TEKS HASIL EKSTRAKSI |
###

Masuk lagi ke bagian utara kita akan disambut dengan bau amis daging ayam dan kotorannya, daging sapi dan ikan-ikan. Tetapi tepat di sebelah para penjual itu ada pura tempat persembahyangan. Setiap orang bisa sewaktu-waktu ke sana untuk bersembahyang, meskipun bau amis dan kotoran ayam, daging sapi dan ikan telah menghilangkan bau kemenyan yang dibakar. Saya memperhatikan sebagian dari mereka dengan hikmatnya menunaikan ibadahnya tanpa terganggu: tentu bau kotoran ayam.

Tiba-tiba dari belakang ada orang yang memukul punggung saya. Ah, ternyata istri saya dengan belanjaan yang seaberek-abrek. Tak apalah….. yang penting, ada jajan pasar dan be guling dan tentu es daluman. …..

Refleksi

Sadar atau tidak sadar, pasar rakyat adalah sebuah simbol dari konteks pluralitas masyarakat. Di dalamnya terjadi interaksi multikultural dan kepentingan yang oleh Herbert Mead di sebut dengan Interaksi Simbolik: Esensi interaksi simbolik adalah suatu aktivitas yang merupakan ciri khas manusia, yakni komunikasi atau pertukaran simbol yang diberi makna.

Pasar adalah realitas simbolik akan arti pertukaran nilai dan makna melalui komunikasi. Komunikasi adalah universal. Dia bisa hadir melalui kata-kata (komunikasi verbal, misalnya menawar, tertawa bersama), simbol-simbol (pelangkiran, pura, warna, dll), perilaku (perhatikan sikap ibu muda yang sederhana dan ibu cantik yang sok kaya), bahkan nilai-nilai (kekhusukan dalam ibadah). Semua ini adalah realitas komunikatif yang pluralistik yang jika dibangun dengan baik maka akan menghasilkan tatanan-tatanan sosial yang kuat sebagai landasan hidup bersama (Commond ground). Dan dasar dari semua itu adalah kemauan untuk hidup bersama dan saling bertutur sapa.

Hidup bersama adalah sebuah kehidupan yang tidak membedakan kelas, SARA, status sosial, dimana semuanya itu oleh Marx dicap sebagai akar dari penyakit sosial. Pasar Negara tidak membedakan setiap orang yang datang untuk berbelanja ke sana. Sama seperti Gereja adalah ‘Pasar Rakyat”. Di dalamya ada begitu banyak manusia dari berbagai latar belakang sosial. Pertanyaannya tentu sejauh mana komunikasi pluralistik telah dibangun melalui gereja? Dalam kenyataannya tidakkah kita lebih sering mementingkan diri kita sendiri. Pembangunan sering dilihat sebagai gengsi para pemimpin gereja. Eksklusifitas rohani sering dilihat sebagai ukuran menilai orang lain atau gereja lain yang dianggap tidak rohani. Kekayaan adalah buah rohani sedangkan kemiskinan adalah buah dosa. Besarnya sumbangan pembangunan adalah ukuran kehormatan dan status rohani di gereja. KKR di gereja adalah indikasi jemaat yang hidup padahal Pembinaan Warga Gereja yang utuh terabaikan. Kepintaran sering dijadikan kesombongan dan menganggap kesederhanaan berpikir adalah kebodohan. Karismatik adalah kesalehan, kekritisan dianggap sekularisme. Familiy succsesfull adalah target kehidupan keluarga Kristiani. Yang tidak sukses…apakah tidak Kristiani? Utara adalah kesulitan, selatan adalah kemakmuran. Ada anggapan (sesat) lebih enak di gereja kota dari pada di gereja desa. Kompetisi adalah barang haram tetapi KKN adalah sebuah tawaran. Kedudukan adalah kenikmatan, oleh karenanya menjadi tujuan. Semuanya ini tentu tidak lebih dari bau kotoran ayam!

###

Entri tersimpan
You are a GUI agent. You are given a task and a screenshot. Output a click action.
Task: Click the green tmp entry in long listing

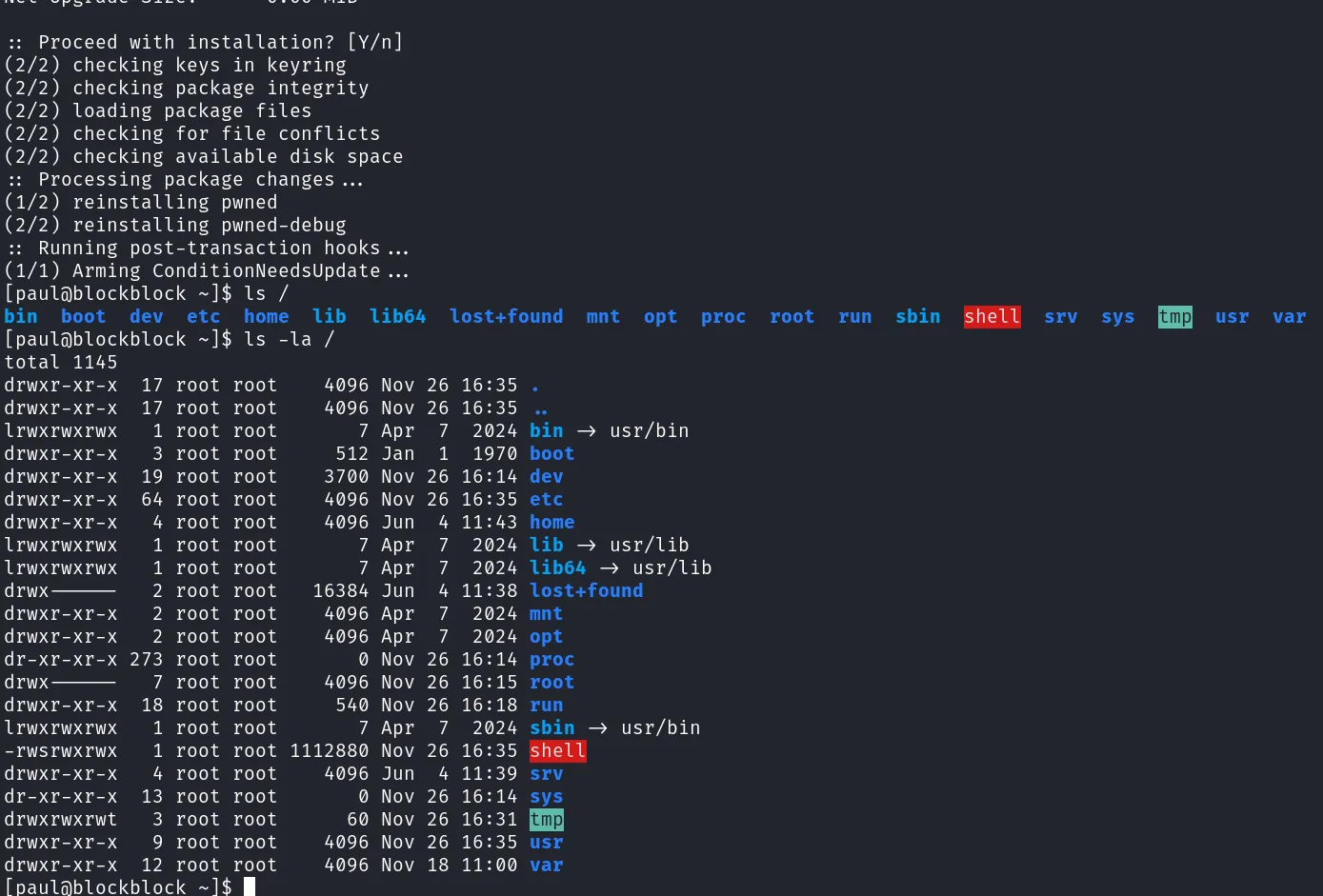pos(547,819)
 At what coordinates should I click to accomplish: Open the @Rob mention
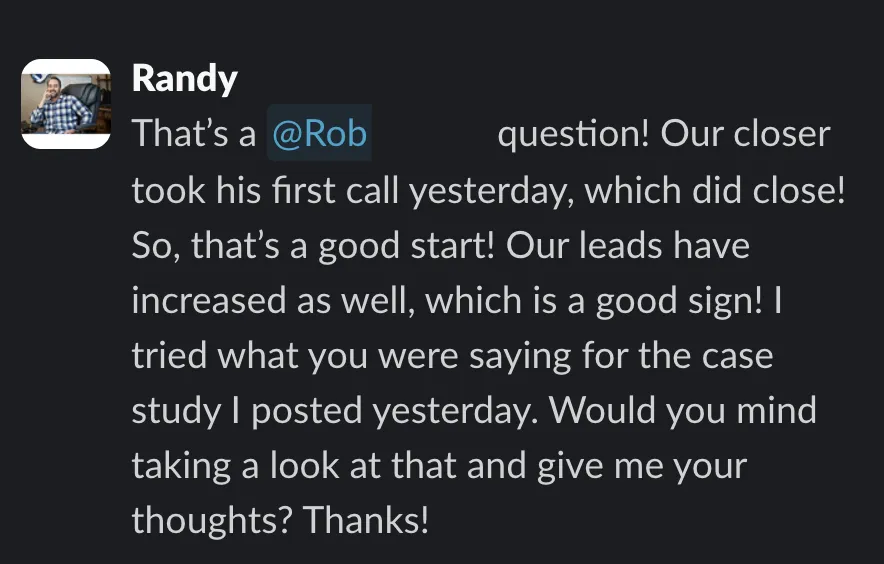point(319,134)
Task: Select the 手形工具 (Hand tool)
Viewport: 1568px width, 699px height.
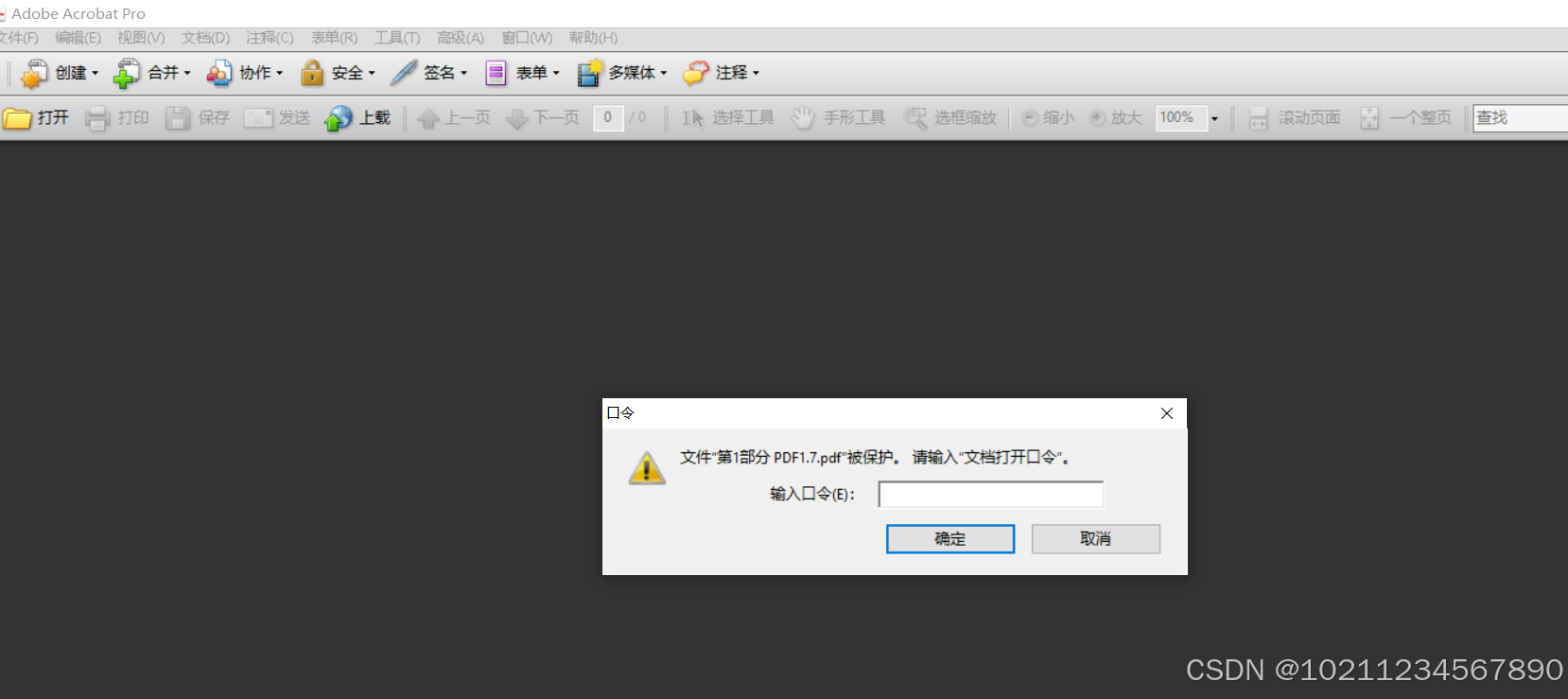Action: [x=803, y=118]
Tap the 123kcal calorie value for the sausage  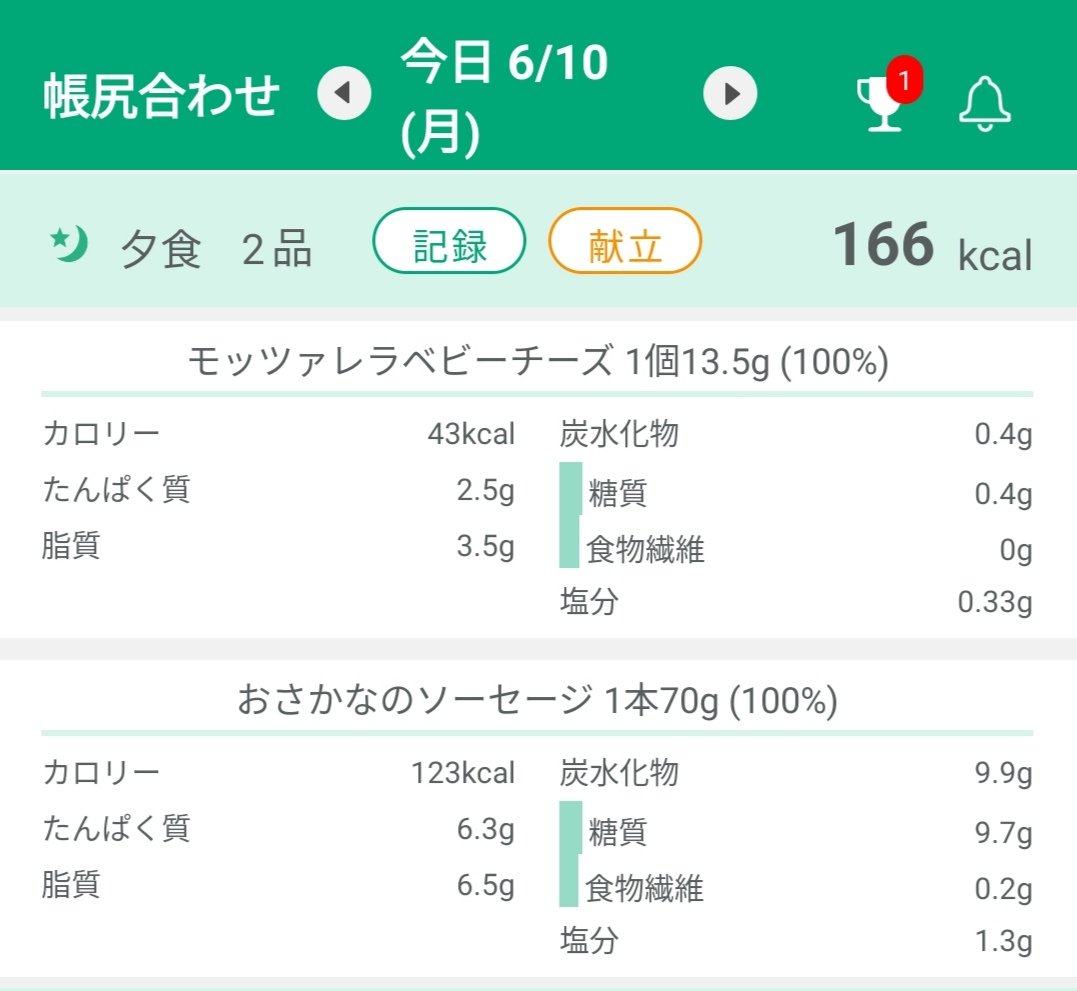point(463,773)
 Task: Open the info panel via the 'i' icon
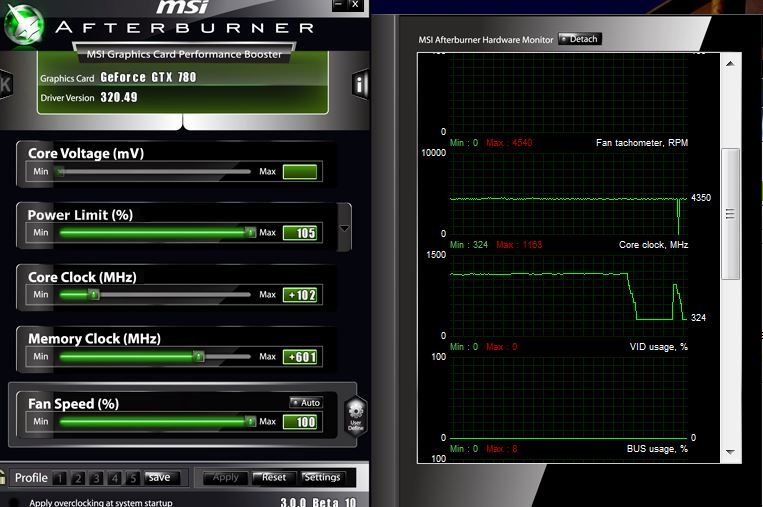click(360, 84)
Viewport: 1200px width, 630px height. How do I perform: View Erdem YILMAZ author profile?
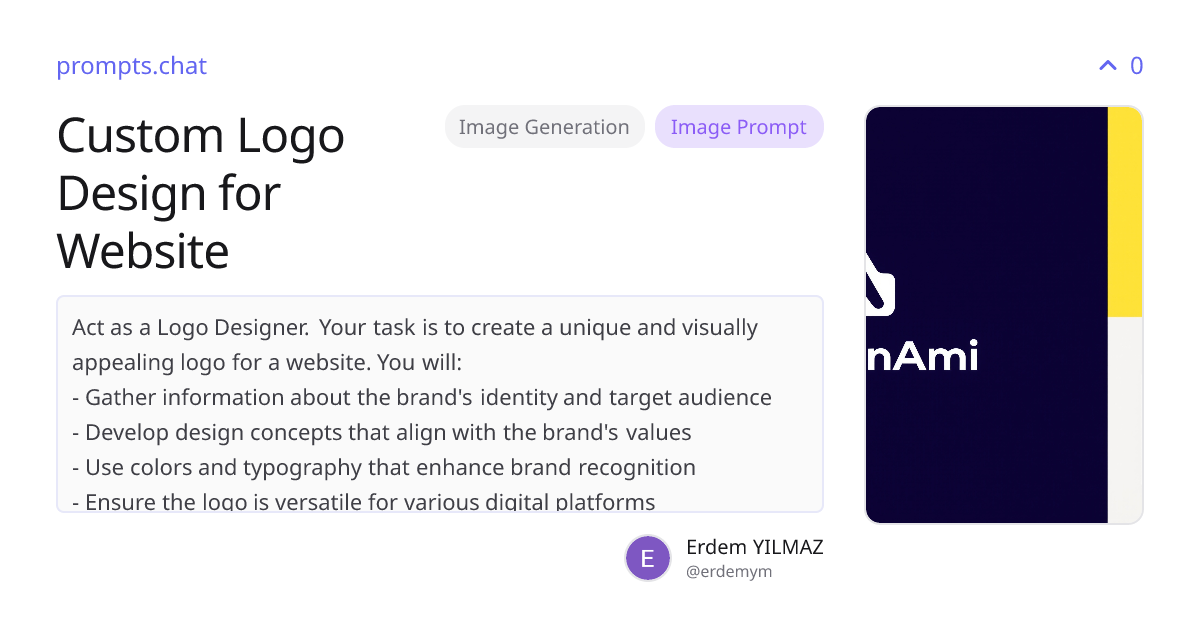coord(755,547)
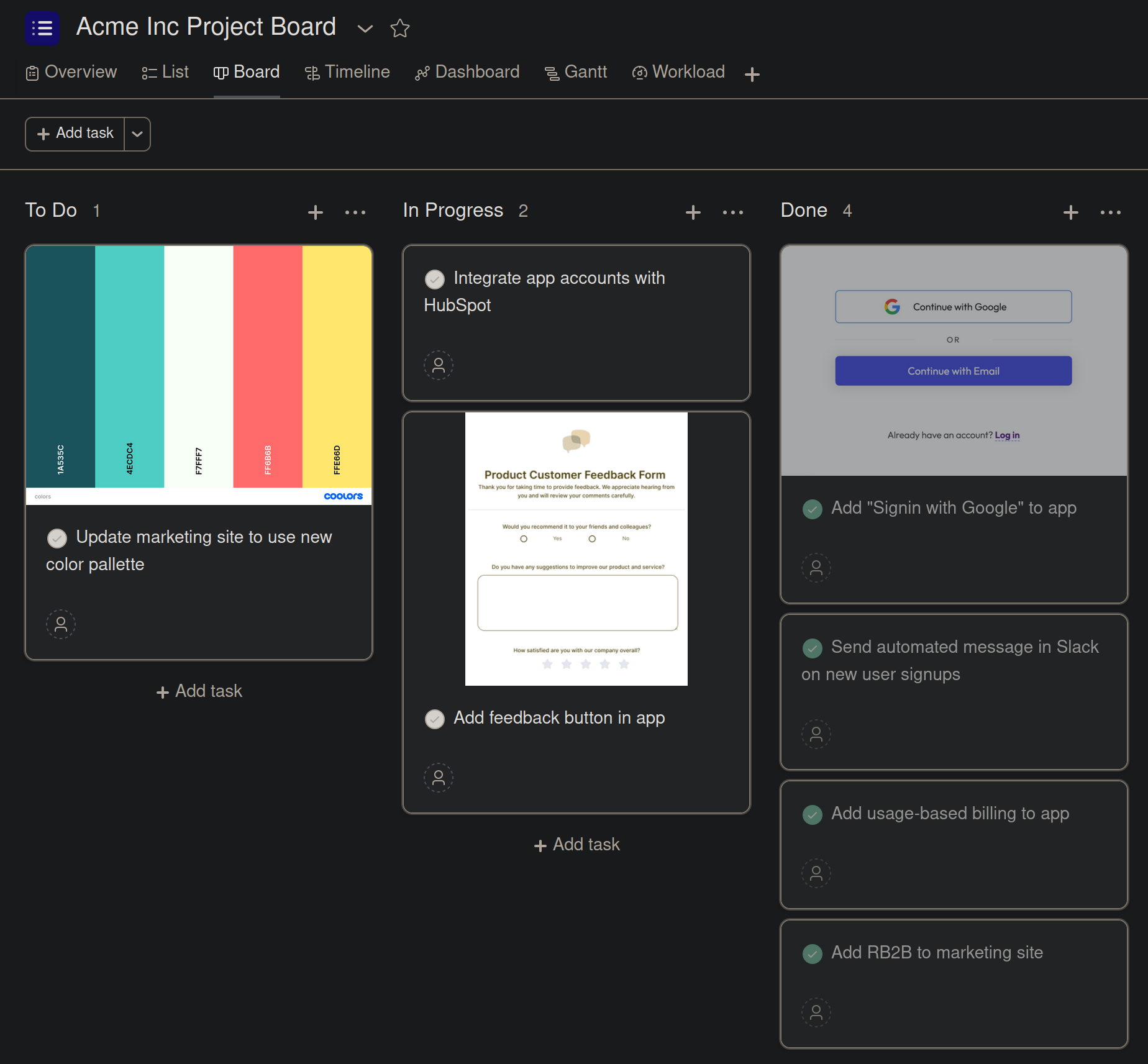
Task: Mark 'Add feedback button in app' complete
Action: point(435,719)
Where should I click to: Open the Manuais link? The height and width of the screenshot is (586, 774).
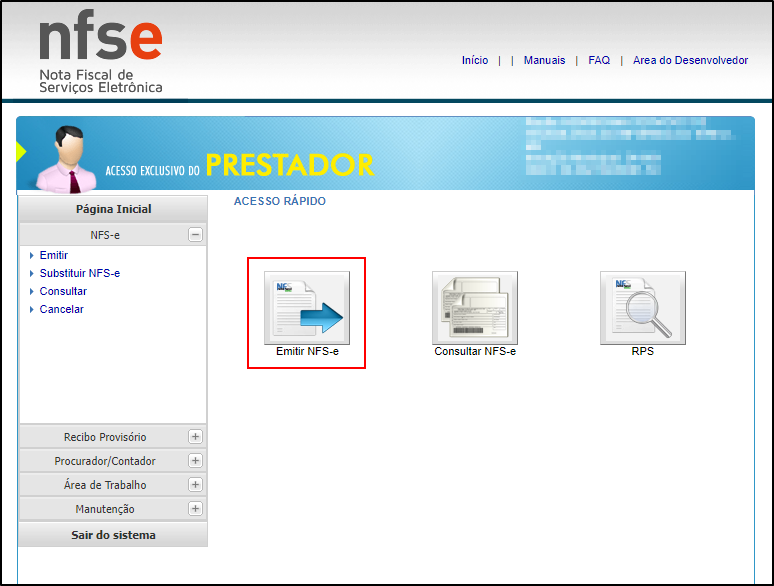[x=544, y=60]
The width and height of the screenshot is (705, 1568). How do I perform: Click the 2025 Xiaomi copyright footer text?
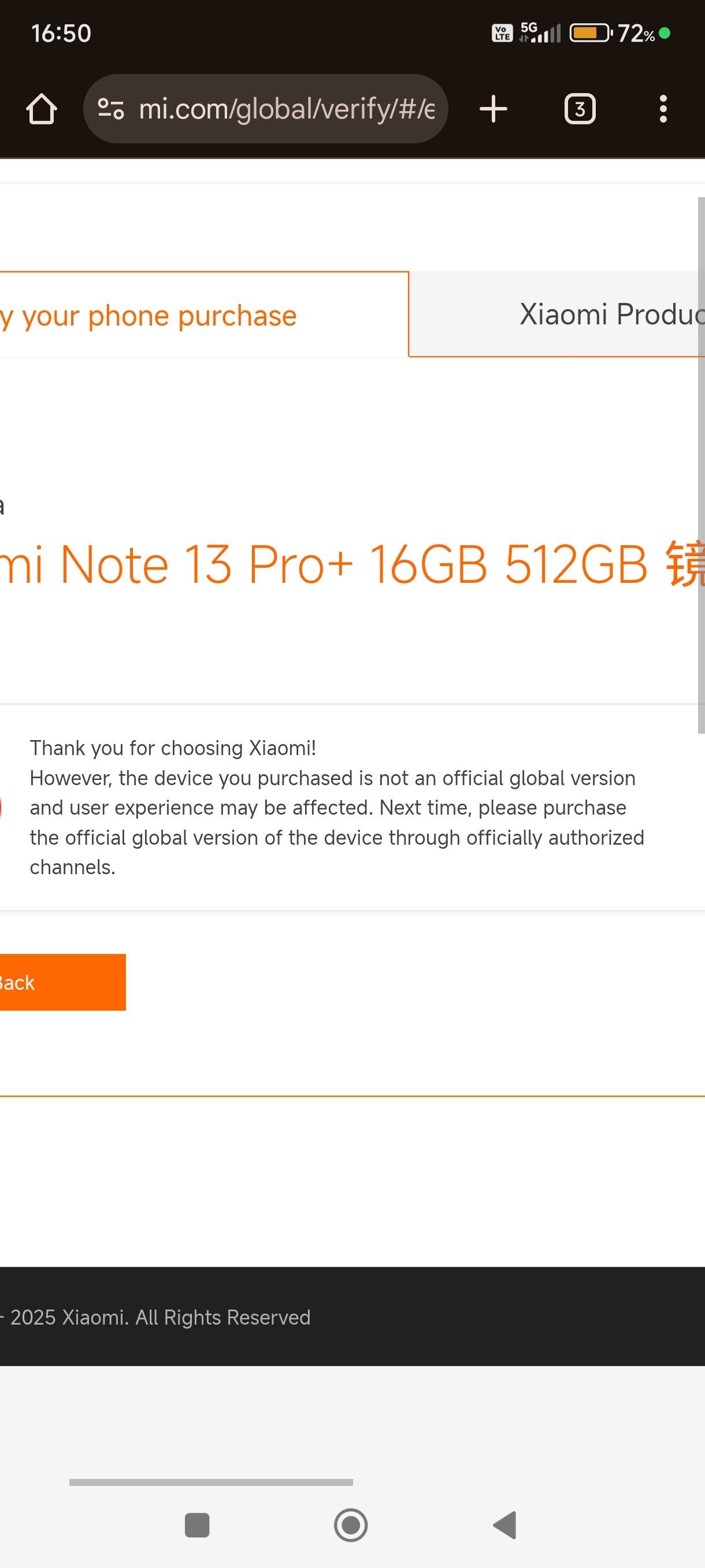tap(159, 1317)
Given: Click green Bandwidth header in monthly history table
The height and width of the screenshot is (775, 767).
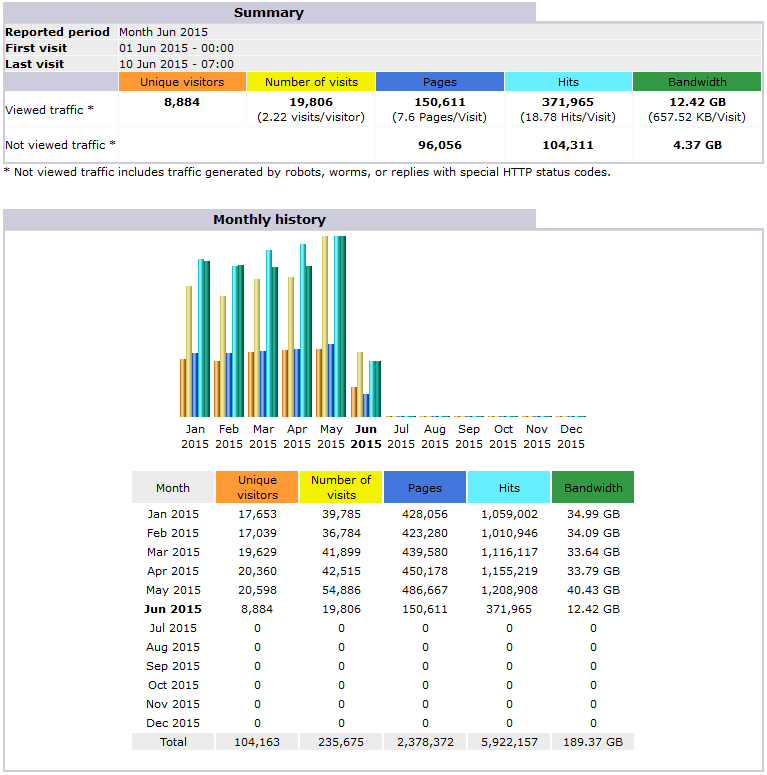Looking at the screenshot, I should 593,488.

###

TUGAS DIKERJAKAN | Dalam teks hasil ekstraksi, komunikasi disebut bisa hadir melalui beberapa hal. Sebutkan semuanya.

HASIL PENGERJAAN |
- kata-kata
- simbol-simbol
- perilaku
- nilai-nilai